**Your objective**
In the travel account, which two mission sites in Paraguay did the travelers see?
++++ Page text ++++
Ultimately Spain wanted the resources of the area, and put an end to the experiment, which is illustrated in the film “The Mission” which we conveniently have with us. We saw ruins of two mission sites in Paraguay, Trinidad and Jesus de Tavarangüe, which have been somewhat reconstructed, and parts of which have survived. But the most stunning aspect is the whole setting of this beautiful dark red stone set against rich green vegetation and a beautiful blue sky with big billowing white clouds. We took several pictures, but no camera we have can capture it. I can’t wait for floating point pixels.

At the first mission, we met a German couple, and shared a taxi with them to the second mission, as instructed by Lonely Planet. After returning to Encarnacion, we used up our Paraguayan currency at a local cafe with them. It was kind of like meeting ourselves — two guys who have been together for a long time, who somewhat obsessively share food. One of them takes photos of sugar packets. That is cool.

It was a long wait for the bus. Two kids selling bags of limes to cars stopped at a red light goofed off ostentatiously to attract attention. The trip back was a lot faster than the trip out. It was raining when we got off the bus in Posadas, so we got to use the umbrellas we’d been carrying around all day after all. We need better umbrellas for traveling. We’re still using the ones we bought in Japan in a sudden downpour, which have sharp ends. Every time we swing the pack we almost blind somebody.
++++ Given data ++++
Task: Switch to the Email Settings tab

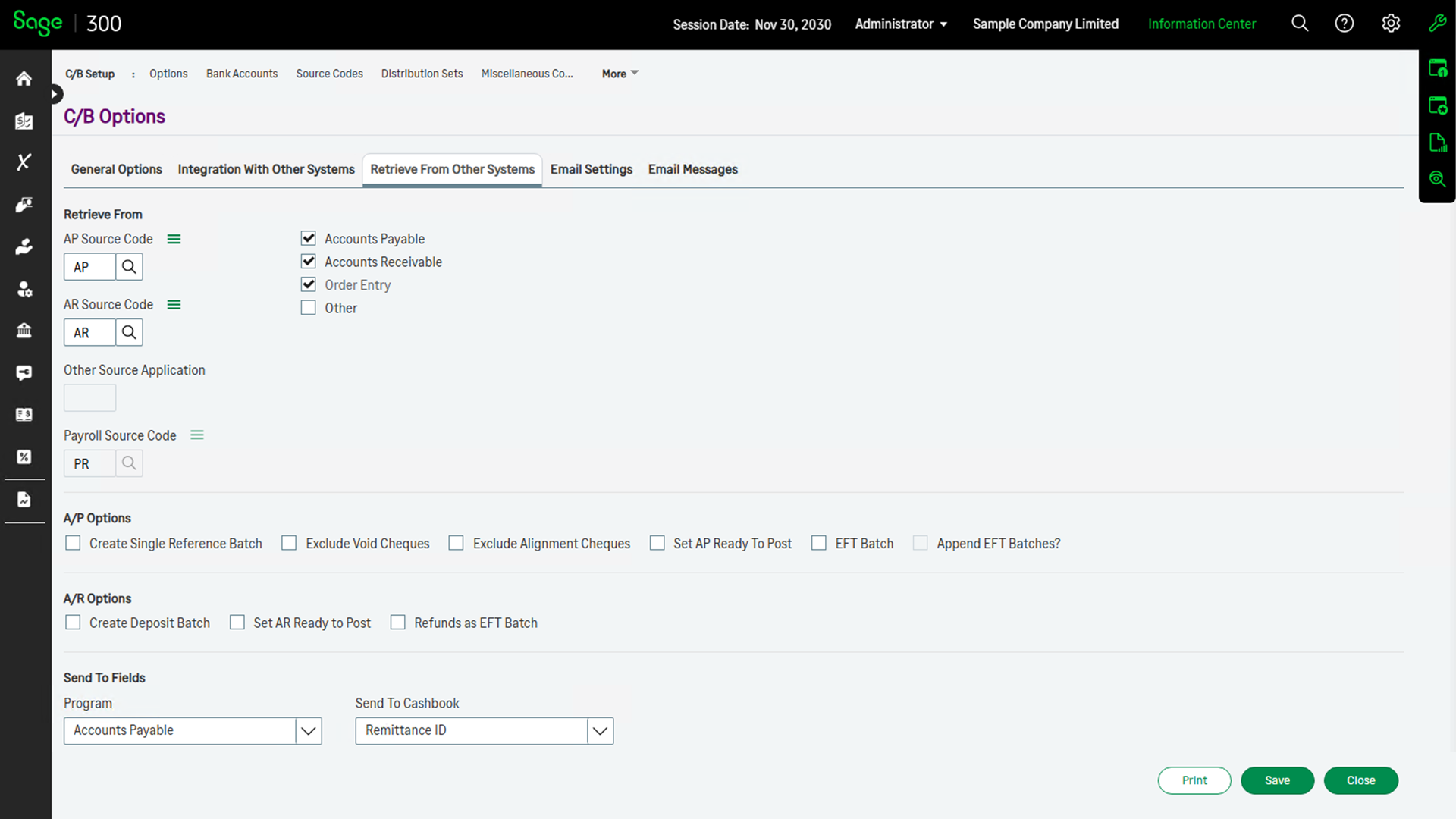Action: tap(591, 169)
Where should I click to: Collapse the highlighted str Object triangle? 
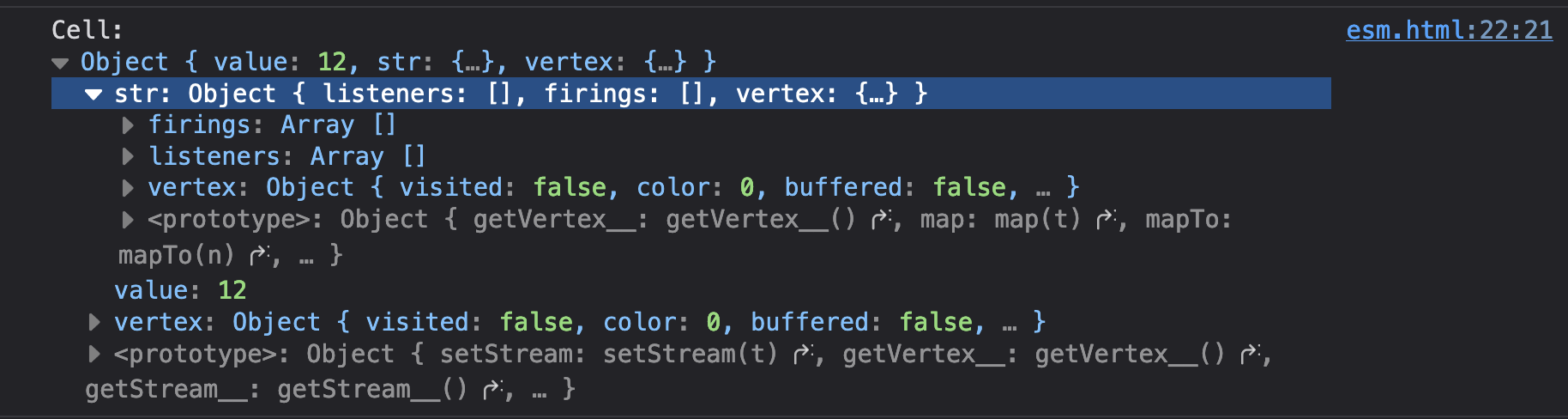(x=93, y=94)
++++
**Exercise solution**
Trinidad and Jesus de Tavarangüe.